Thursday, August 28, 2003


"a big basis of friendship is commonality and today the different sexes have more in common as they go through the life cycle, which becomes a catalyst and incentive to cross-sex friendships."



"the benefits of platonic friendship are multifold, if a bit different for each sex. male friendships tend to be founded on companionship; men typically define their best friend as someone with whom they can do things. women usually count a close friend as someone with whom they can talk and share feelings."



i do this for my culture. hey look, time magazine says it's okay to have platonic friends. they have solved the ever twisted riddle of "can guys and girls be friends?" they've done it by bringing us examples of some guy/girl friendships that have lasted the test of time and have stayed platonic. whew. what a sense of relief. now i can be at peace with my inner motivations and shady ass self. we need to make an updated harry met sally by the way. i don't even have a catchy title in mind but the movie needs to be updated for the times, you know?

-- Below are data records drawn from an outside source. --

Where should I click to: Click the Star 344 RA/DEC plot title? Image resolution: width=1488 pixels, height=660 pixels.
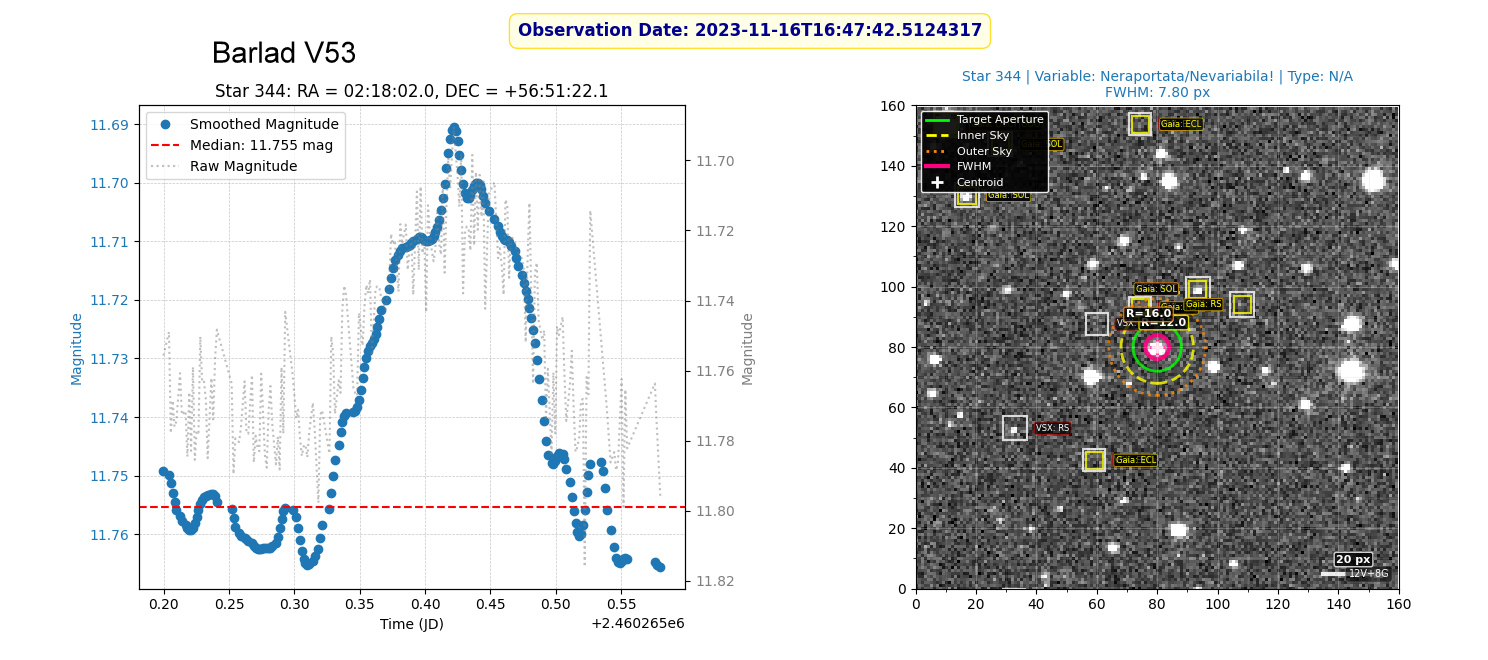pos(411,92)
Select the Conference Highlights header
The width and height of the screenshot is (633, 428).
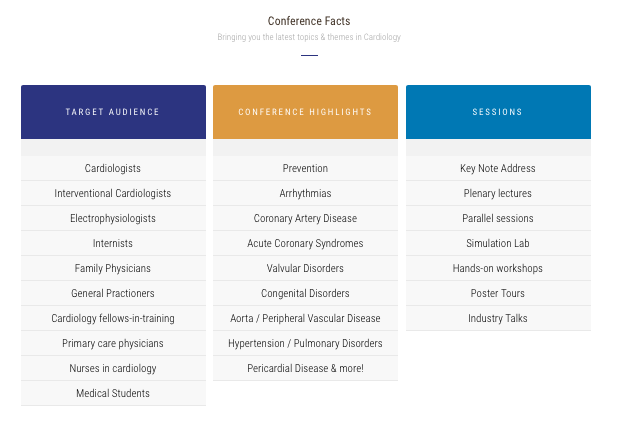click(x=305, y=112)

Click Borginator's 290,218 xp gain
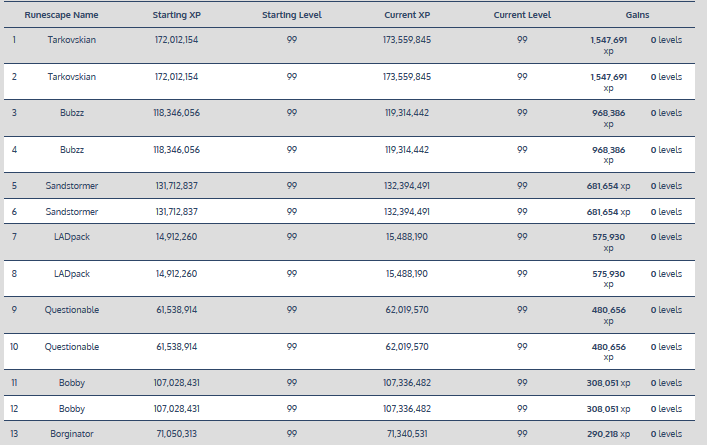point(609,432)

so time says that one out of ten people aged twenty five to thirty four have an opposite sex best friend. wow. only one out of ten? i thought that the figure would be much higher. what does this say about our society? what does this say about me? the soon to be twenty five year old? am i only one of ten? are my peers part of that one in ten or are they a part of that nine? i need to know these things. i will be conducting a totally informal, yet essential, survey in order to find the answers to these questions my damn self. using the scientific method, i will begin with a hypothesis: "my friends are above the national average for opposite sex best friends." some people are saving the world, curing aids, curing cancer, feeding folk, i'm gonna poll my friends. even napolean and einstein started small.

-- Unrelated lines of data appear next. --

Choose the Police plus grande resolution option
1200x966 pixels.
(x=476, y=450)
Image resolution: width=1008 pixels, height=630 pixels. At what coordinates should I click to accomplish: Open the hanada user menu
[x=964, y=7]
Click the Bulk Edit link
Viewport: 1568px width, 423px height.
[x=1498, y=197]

this platonic friends thing touches into an area that is of great concern with me. what happens to your opposite sex friends when they get married? do things have to change? can things remain the same? so far all indications have led me to believe that yes, opposite sex friends change after they get married. not alot maybe, but there is change. i'm against this of course but since i'm not married i can't put my theories into practice. and if i put my theories into practice i might not stay married for too long. catch twenty two. stay true to yourself and kick your own ass. but apparently these time researchers have proven me wrong. thank goodness. i was waiting for a national publication to explore this issue and finally shed some light on the issue.



and now that i am armed with statistics and an article i can carry on my torch and continue to scream to the world: "girls and guys can be friends! platonomy rocks!" hum, potentially a t-shirt idea in there somewhere.



here's something else of interest. "if a friendship is going to become romantic, studies show it usually does so in the beginning, the longer the friendship lasts, the more likely each person is to see the other as a friend." (one study, however, suggests that at around the two-year mark, platonic friends often reconsider their romantic options.) friends reconsider their romantic interest in friends at the two year mark? wow. what does that mean? how did they figure out the two year number? it reminds me of a friend from college who declared that two years of no sex makes you a born again virgin. how he came to two years as his number i have no idea. but i believe him, don't you?